EXTRACTED DATA ->

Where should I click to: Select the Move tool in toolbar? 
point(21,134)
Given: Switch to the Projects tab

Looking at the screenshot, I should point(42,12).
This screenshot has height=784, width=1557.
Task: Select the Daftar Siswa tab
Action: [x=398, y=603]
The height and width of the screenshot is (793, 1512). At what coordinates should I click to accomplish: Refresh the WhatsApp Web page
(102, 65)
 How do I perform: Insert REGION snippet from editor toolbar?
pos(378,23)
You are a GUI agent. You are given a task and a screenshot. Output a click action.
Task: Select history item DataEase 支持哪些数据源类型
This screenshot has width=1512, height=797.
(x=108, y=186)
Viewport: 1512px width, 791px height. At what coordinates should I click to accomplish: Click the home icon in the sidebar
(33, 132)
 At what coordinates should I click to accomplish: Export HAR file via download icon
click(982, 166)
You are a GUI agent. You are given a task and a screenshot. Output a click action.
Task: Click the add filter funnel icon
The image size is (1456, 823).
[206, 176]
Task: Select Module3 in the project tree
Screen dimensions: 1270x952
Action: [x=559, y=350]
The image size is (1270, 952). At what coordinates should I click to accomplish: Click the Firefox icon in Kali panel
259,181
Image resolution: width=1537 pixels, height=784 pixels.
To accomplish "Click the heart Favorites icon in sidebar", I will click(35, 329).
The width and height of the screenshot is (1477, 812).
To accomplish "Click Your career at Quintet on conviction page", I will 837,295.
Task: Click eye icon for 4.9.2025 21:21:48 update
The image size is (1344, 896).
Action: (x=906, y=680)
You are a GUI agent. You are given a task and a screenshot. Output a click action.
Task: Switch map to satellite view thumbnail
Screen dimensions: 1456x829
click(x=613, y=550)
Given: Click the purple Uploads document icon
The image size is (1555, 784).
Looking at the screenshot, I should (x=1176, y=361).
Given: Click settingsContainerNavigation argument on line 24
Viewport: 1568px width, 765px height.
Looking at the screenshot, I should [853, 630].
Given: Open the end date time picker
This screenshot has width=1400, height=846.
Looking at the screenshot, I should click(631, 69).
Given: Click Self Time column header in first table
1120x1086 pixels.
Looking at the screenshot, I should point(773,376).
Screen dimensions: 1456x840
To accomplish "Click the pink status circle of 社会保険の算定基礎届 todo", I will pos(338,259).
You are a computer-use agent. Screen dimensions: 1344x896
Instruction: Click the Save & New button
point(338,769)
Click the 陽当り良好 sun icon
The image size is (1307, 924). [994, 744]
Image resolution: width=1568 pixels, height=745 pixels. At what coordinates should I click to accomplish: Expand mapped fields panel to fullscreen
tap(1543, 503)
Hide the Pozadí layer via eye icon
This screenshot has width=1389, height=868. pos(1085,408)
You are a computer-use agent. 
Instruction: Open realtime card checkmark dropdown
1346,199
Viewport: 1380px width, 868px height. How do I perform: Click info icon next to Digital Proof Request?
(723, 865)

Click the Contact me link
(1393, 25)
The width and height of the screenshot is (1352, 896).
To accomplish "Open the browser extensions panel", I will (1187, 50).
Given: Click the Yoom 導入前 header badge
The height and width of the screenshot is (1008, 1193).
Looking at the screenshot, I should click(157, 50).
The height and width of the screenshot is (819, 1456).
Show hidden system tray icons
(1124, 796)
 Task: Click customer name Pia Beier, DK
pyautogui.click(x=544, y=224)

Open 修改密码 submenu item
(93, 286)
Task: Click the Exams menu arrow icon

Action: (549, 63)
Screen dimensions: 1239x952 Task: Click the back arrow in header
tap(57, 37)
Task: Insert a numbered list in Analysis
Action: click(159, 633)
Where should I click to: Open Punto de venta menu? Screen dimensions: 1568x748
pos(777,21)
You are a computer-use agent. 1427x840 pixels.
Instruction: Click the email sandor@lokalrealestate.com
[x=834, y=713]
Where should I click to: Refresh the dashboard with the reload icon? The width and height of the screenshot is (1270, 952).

TASK ITEM ->
Copy out the entire listing above exactly.

ANSWER TO THIS EXERCISE ->
Where should I click to: Select the Move tool in toolbar? 
point(21,134)
Given: Switch to the Projects tab

Looking at the screenshot, I should point(42,12).
This screenshot has height=784, width=1557.
Task: Select the Daftar Siswa tab
Action: [x=398, y=603]
The height and width of the screenshot is (793, 1512). At what coordinates should I click to accomplish: Refresh the WhatsApp Web page
(102, 65)
 How do I perform: Insert REGION snippet from editor toolbar?
pos(378,23)
You are a GUI agent. You are given a task and a screenshot. Output a click action.
Task: Select history item DataEase 支持哪些数据源类型
This screenshot has width=1512, height=797.
(x=108, y=186)
Viewport: 1512px width, 791px height. At what coordinates should I click to accomplish: Click the home icon in the sidebar
(33, 132)
 At what coordinates should I click to accomplish: Export HAR file via download icon
click(982, 166)
You are a GUI agent. You are given a task and a screenshot. Output a click action.
Task: Click the add filter funnel icon
The image size is (1456, 823).
[206, 176]
Task: Select Module3 in the project tree
Screen dimensions: 1270x952
Action: [x=559, y=350]
The image size is (1270, 952). At what coordinates should I click to accomplish: Click the Firefox icon in Kali panel
259,181
Image resolution: width=1537 pixels, height=784 pixels.
To accomplish "Click the heart Favorites icon in sidebar", I will click(35, 329).
The width and height of the screenshot is (1477, 812).
To accomplish "Click Your career at Quintet on conviction page", I will 837,295.
Task: Click eye icon for 4.9.2025 21:21:48 update
The image size is (1344, 896).
Action: (x=906, y=680)
You are a GUI agent. You are given a task and a screenshot. Output a click action.
Task: Switch map to satellite view thumbnail
Screen dimensions: 1456x829
click(x=613, y=550)
Given: Click the purple Uploads document icon
The image size is (1555, 784).
Looking at the screenshot, I should (x=1176, y=361).
Given: Click settingsContainerNavigation argument on line 24
Viewport: 1568px width, 765px height.
Looking at the screenshot, I should [853, 630].
Given: Open the end date time picker
This screenshot has width=1400, height=846.
Looking at the screenshot, I should click(631, 69).
Given: Click Self Time column header in first table
1120x1086 pixels.
Looking at the screenshot, I should point(773,376).
Screen dimensions: 1456x840
To accomplish "Click the pink status circle of 社会保険の算定基礎届 todo", I will pos(338,259).
You are a computer-use agent. Screen dimensions: 1344x896
Instruction: Click the Save & New button
point(338,769)
Click the 陽当り良好 sun icon
The image size is (1307, 924). [994, 744]
Image resolution: width=1568 pixels, height=745 pixels. At what coordinates should I click to accomplish: Expand mapped fields panel to fullscreen
tap(1543, 503)
Hide the Pozadí layer via eye icon
This screenshot has width=1389, height=868. pos(1085,408)
You are a computer-use agent. 
Instruction: Open realtime card checkmark dropdown
1346,199
Viewport: 1380px width, 868px height. How do I perform: Click info icon next to Digital Proof Request?
(723, 865)

Click the Contact me link
(1393, 25)
The width and height of the screenshot is (1352, 896).
To accomplish "Open the browser extensions panel", I will (1187, 50).
Given: Click the Yoom 導入前 header badge
The height and width of the screenshot is (1008, 1193).
Looking at the screenshot, I should click(157, 50).
The height and width of the screenshot is (819, 1456).
Show hidden system tray icons
(1124, 796)
 Task: Click customer name Pia Beier, DK
pyautogui.click(x=544, y=224)

Open 修改密码 submenu item
(93, 286)
Task: Click the Exams menu arrow icon

Action: (549, 63)
Screen dimensions: 1239x952 Task: Click the back arrow in header
tap(57, 37)
Task: Insert a numbered list in Analysis
Action: click(159, 633)
Where should I click to: Open Punto de venta menu? Screen dimensions: 1568x748
pos(777,21)
You are a computer-use agent. 1427x840 pixels.
Instruction: Click the email sandor@lokalrealestate.com
[x=834, y=713]
Where should I click to: Refresh the dashboard with the reload icon? The width and height of the screenshot is (1270, 952).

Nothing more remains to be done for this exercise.